Assassin's Creed Origins - Recenzja
Złoto pustyni.
Najlepsze, co mogło przydarzyć się serii Assasin's Creed to wprowadzenie tylu zmian, żeby gracz na początku nie był pewien, z czym tak naprawdę ma do czynienia. Origins zaskakuje, ale też uatrakcyjnia klasyczne elementy cyklu, powracające w nieco innej formie. Gra podnosi poprzeczkę na tyle wysoko, że trudno wyobrazić sobie powrót do poprzednich części. Postęp godny docenienia.
Początek przygody z pozoru nie różni się specjalnie od innych odsłon. Poznajemy rys historyczny, główny okres akcji - co w przypadku wojny domowej w Egipcie pomiędzy Ptolemeuszem XIII i Kleopatrą obiecuje wiele. Nie mogliśmy się jednak spodziewać tak mocnej genezy bohatera. Opowieść Bayeka jest brutalna i smutna, a z czasem poznajemy też ciężki los wielu innych postaci.
Tym razem zespół scenarzystów zadbał o to, by - wzorem trzeciego Wiedźmina - opcjonalne i poboczne misje w ramach nagrody poruszały samą opowieścią. Warto zaznaczyć, że w grze przedstawiane są mocne tematy, jak dzieciobójstwo, czy poronienia, a więc coś, czego nie do końca spodziewamy się w przygodowej grze akcji, choć pasuje do przedstawionych realiów.
Zobacz: Assassin's Creed Origins - Poradnik, Solucja
Główny wątek w swojej strukturze - likwidowania kolejnych, coraz ważniejszych dla fabuły celów - wydaje się taki sam, jak wcześniej. Jednak tym razem każda ofiara to nowe podejście do tematu. To już nie tylko schematyczna zmiana obszaru, kilka niezwiązanych ze sobą misji i na końcu ubicie wroga.
Tym razem zawsze otrzymujemy serię zadań bliższą grze RPG, kończącą się raz ciekawą intrygą, innym razem pojedynkiem z bossem niczym w God of War, a kiedy indziej misją skradankową, a nawet zwrotem akcji, który okazuje się triumfem drugiej strony. Z pewnością większość „tych złych” zapamiętamy na nieco dłużej z racji niesztampowych charakterów i ich motywacji.
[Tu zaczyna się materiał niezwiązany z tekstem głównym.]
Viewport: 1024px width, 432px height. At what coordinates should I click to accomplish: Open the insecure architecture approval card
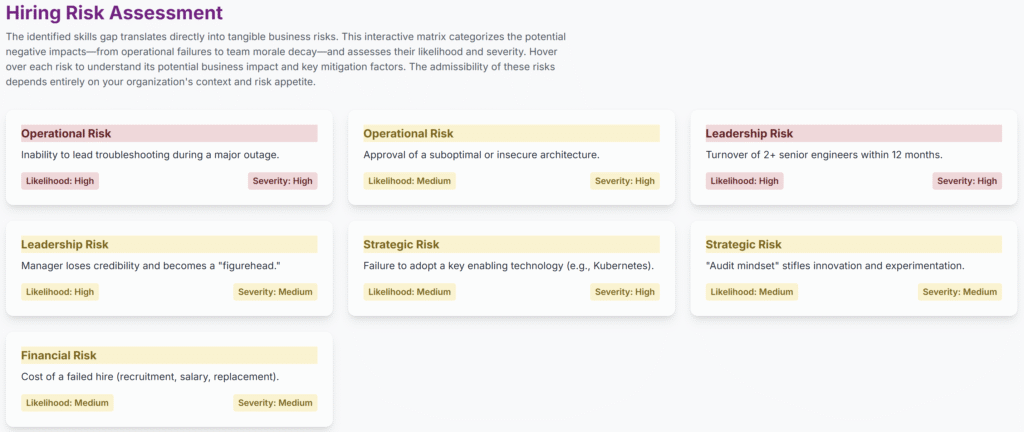coord(511,157)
Ze względu na obecny system poziomów postaci - i sugerowanych poziomów misji - momentami, by kontynuować główny wątek, musimy wykonywać zadania dodatkowe. Twórcy zadbali o to, żeby w rozległym Egipcie było co robić, a każdy region snuł swoją własną opowieść. Udało się to zrealizować w pełni - po raz pierwszy od Assassin's Creed 2 z zaciekawieniem poznajemy każdy nowy wątek, bez przymuszenia z racji konieczności „levelowania” - a raczej z czystej chęci przeżycia przygody.
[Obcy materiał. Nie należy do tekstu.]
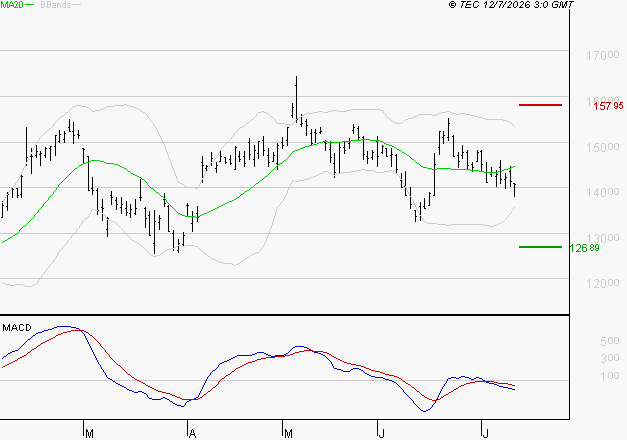The width and height of the screenshot is (627, 440).
Task: Click the 126.89 price label
Action: 584,248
Zmiany w rozgrywce można odczuć od razu. Model walki kompletnie porzuca system zależnych czasowo parowań na rzecz otwartych starć rodem Horizon czy nawet serii Dark Souls. Starcia są więc mniej filmowe - to nie zlepek animacji wynikających z odpowiedniego wciskania jednego przycisku. Pojedynki wymagają więcej uwagi i przywracają grze dreszcz emocji. Jest też nieco chaotycznie, a każde starcie zaskakuje i ekscytuje ryzykiem porażki.
Potyczki w grupie wymagają orientacji w terenie, przystosowania się do modelu ataku i bloku, parowania tarczą, a nawet odpowiedniego doboru ekwipunku. System zbierania oręża różniącego się nie tylko stylem walki, ale i statystykami oraz dodatkowymi właściwościami pozwala na dostosowanie zabawek do naszych potrzeb.
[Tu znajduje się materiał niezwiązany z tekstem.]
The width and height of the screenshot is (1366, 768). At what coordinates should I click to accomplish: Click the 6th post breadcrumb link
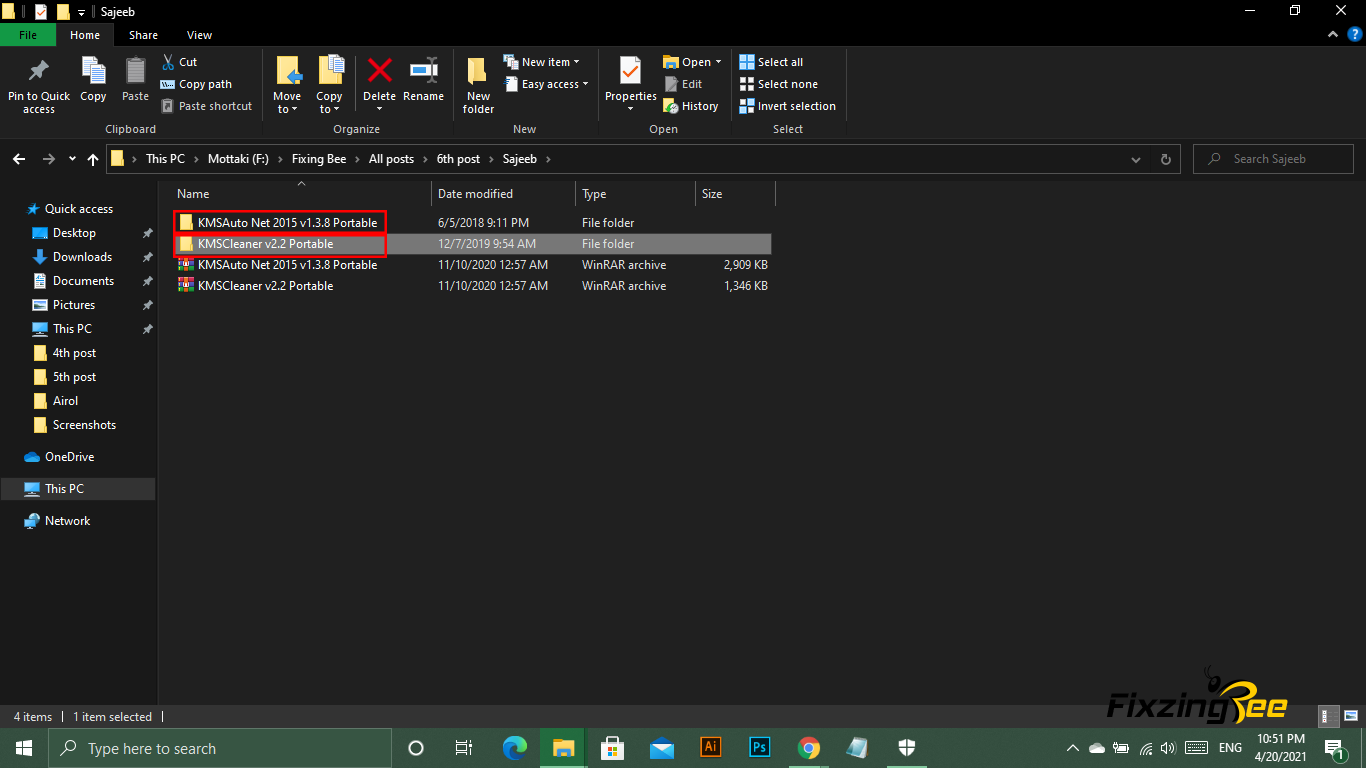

By kontrolować grupy oponentów stosujemy wolniejsze bronie dwuręczne, oferujące jednak większy zasięg. W starciach pojedynczych możemy się do woli pojedynkować mieczami i sztyletami. Rozwijanie drzewka umiejętności poszerza wachlarz działań, zarówno w zakresie nowych ataków, jak i używania gadżetów: bomb dymnych, trujących strzałek, a nawet utylizowania usypiających strzałek tylko po to, by oswoić dzikiego kota i wykorzystać go do zasadzki na zbliżających się wrogów.